Originally constructed in 1972 and opened in 1974, the Underground, once called the Concourse, is a system of tunnels beneath downtown Oklahoma City. It was originally named after banker Jack Conn, who conceived the idea along with Donald Kennedy, former president and chairman of OG&E, and Dean A. McGee, former chairman of the executive committee for Kerr-McGee Corp. Construction cost $1.3 million, and it is about a mile long in total, covering about 20 square blocks.

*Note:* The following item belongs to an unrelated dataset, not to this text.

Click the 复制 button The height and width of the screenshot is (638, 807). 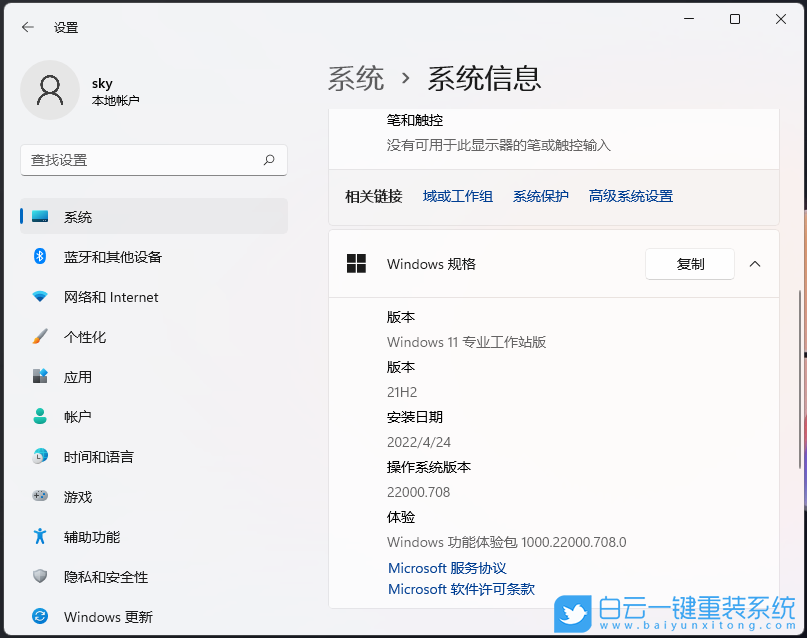[x=689, y=264]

After the space had deteriorated significantly due to lack of maintenance over the years, in 2006, the city announced a $2 million renovation. Designed by well-known local architect Rand Elliott, the project was completed the following year. The carpet was replaced, the lighting enhanced and the walls repainted. In addition, the plan called for information kiosks to be placed at the entrances with directions and maps.
What Is the Underground?
Today, the Underground is managed by Downtown OKC Inc. and is essentially just a walking area that is open Monday through Friday from 6 am to 8 pm. At one time, the tunnels contained many shops and restaurants. Currently, there is a restaurant, cafe, and a few other services. You can also find art exhibits and other special events throughout the year. For example, each February Oklahoma City Riversport hosts the RUNderground 5k.

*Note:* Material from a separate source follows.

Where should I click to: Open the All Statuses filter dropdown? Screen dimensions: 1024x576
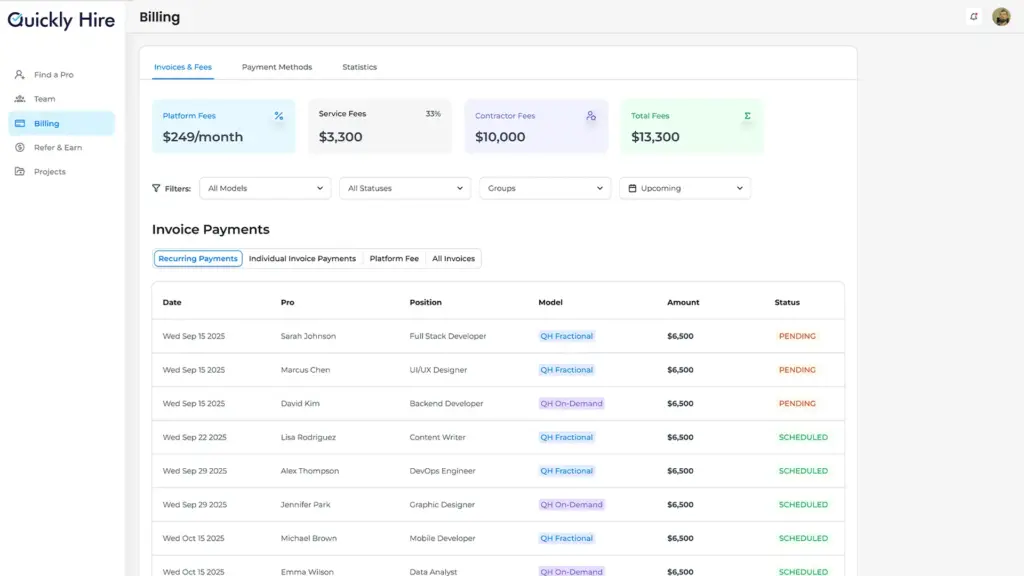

Where the Underground Goes
Oklahoma City's Underground is beneath the central business district area, as well as within many downtown businesses. It stretches as far north as the Federal Courthouse near NW 4th and Harvey, and it runs along Harvey down to Robert S. Kerr before splitting west to the County Office Building and east to Broadway. The overall system also includes skywalks, and there is a north/south stretch along Broadway, with portions providing access to Cotter Ranch Tower, formerly known as the Chase building, the downtown Sheraton Hotel, Cox Convention Center, and more.
Pros and Cons
When the winds are high and/or the temperatures frigid, the Underground is undoubtedly nice for walking during some of Oklahoma's more extreme weather conditions and for accessing nearby parking garages for downtown workers. In addition, it can be an easy way to exercise during the day by avoiding stoplights and pedestrian crossings outdoors.
That said, many critics argue a vibrant downtown area needs pedestrians and anything that discourages people on the streets is an overall negative. Convenient or not, the Underground tunnels remove people from the sidewalks where they might patronize retail outlets and restaurants. At least in terms of the central business district, Oklahoma City hasn't always had a reputation for bustling street life, so some have even suggested closing the tunnels. However, at this time, there are no plans to do so.